On 05/28/2010 09:33 AM, Johan Corveleyn wrote:
> Please don't reduce the issue of "rename tracking" (or whatever you
> want to call it) to merging. It's just as relevant for updating (cf.
> tree conflicts of "local edit, incoming delete" and "local delete,
> incoming edit", etc., which you can just as easily get with a normal
> update). When there is proper rename tracking, I fully expect these
> kinds of tree conflicts to be resolvable automatically (most of the
> time). Whether it's a merge or a regular update.
>
> Unless you consider an update a special kind of merge. However, I
> don't think that's the case in the mind of users (at least in my head,
> as a user, the two are quite different, I use them in totally
> different contexts). That's why I think "Branch-relative renames" is
> not such a good term. It couples the rename issue to
> branching/merging... It's more than that.
>    

It may depend on the user. For myself, any 3-way merge (or better) that 
takes changes on one side and applies them to the other, is a merge. The 
"svn update" operation is by definition a merge, as it takes the changes 
made in the repository and applies it against the changes made in the 
workspace.

I have noticed that Subversion merge capabilities seem slightly 
different between "merge to workspace" and "merge to branch". Note, 
though, that this difference perplexed and confused me. Why should "svn 
update" be smarter or not as smart as "svn merge" when presented with 
the same amount of merge context, the same "base version", the same 
resulting context for a "source version", and the same resulting context 
for a "target version". I recall playing with what most people here are 
calling "tree conflicts", and I stumbled upon a situation that work fine 
with "svn update", but then failed with "svn merge". Augh! :-)

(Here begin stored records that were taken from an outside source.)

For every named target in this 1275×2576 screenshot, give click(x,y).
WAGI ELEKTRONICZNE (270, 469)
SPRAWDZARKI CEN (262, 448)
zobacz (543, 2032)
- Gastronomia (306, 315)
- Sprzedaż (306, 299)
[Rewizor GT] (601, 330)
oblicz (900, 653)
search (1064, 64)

In any case - you can define it however you wish - but as a user, I 
expect "rename commit plus file content commit" to be equally mergeable 
to both another branch and the local workspace. One day. :-)

Thanks,
mark

-- 
Mark Mielke<ma...@mielke.cc>

Re: Rename tracking [was: Presentation for Berlin 10-13 June - "The future of merging with Subversion"]

Posted by Julian Foad <ju...@wandisco.com>.
Johan Corveleyn wrote:
> On Fri, May 28, 2010 at 2:11 PM, Stefan Sperling <st...@elego.de> wrote:
> > On Fri, May 28, 2010 at 02:07:15PM +0200, Stefan Sperling wrote:
> >> Please consider taking a very good look at how Mercurial handles copies
> >> when merging.
> >
> > And BTW, a rename in Mercurial is also a copy+delete.
> > That's why I think what they are doing is quite relevant to us.
> 
> Please don't reduce the issue of "rename tracking" (or whatever you
> want to call it) to merging. It's just as relevant for updating (cf.
> tree conflicts of "local edit, incoming delete" and "local delete,
> incoming edit", etc., which you can just as easily get with a normal
> update). When there is proper rename tracking, I fully expect these
> kinds of tree conflicts to be resolvable automatically (most of the
> time). Whether it's a merge or a regular update.
> 
> Unless you consider an update a special kind of merge. However, I
> don't think that's the case in the mind of users (at least in my head,
> as a user, the two are quite different, I use them in totally
> different contexts). That's why I think "Branch-relative renames" is
> not such a good term. It couples the rename issue to
> branching/merging... It's more than that.

Yup, I am certainly not forgetting updates.  Thanks for pointing out
that terminology like "branch-relative" may be misleading.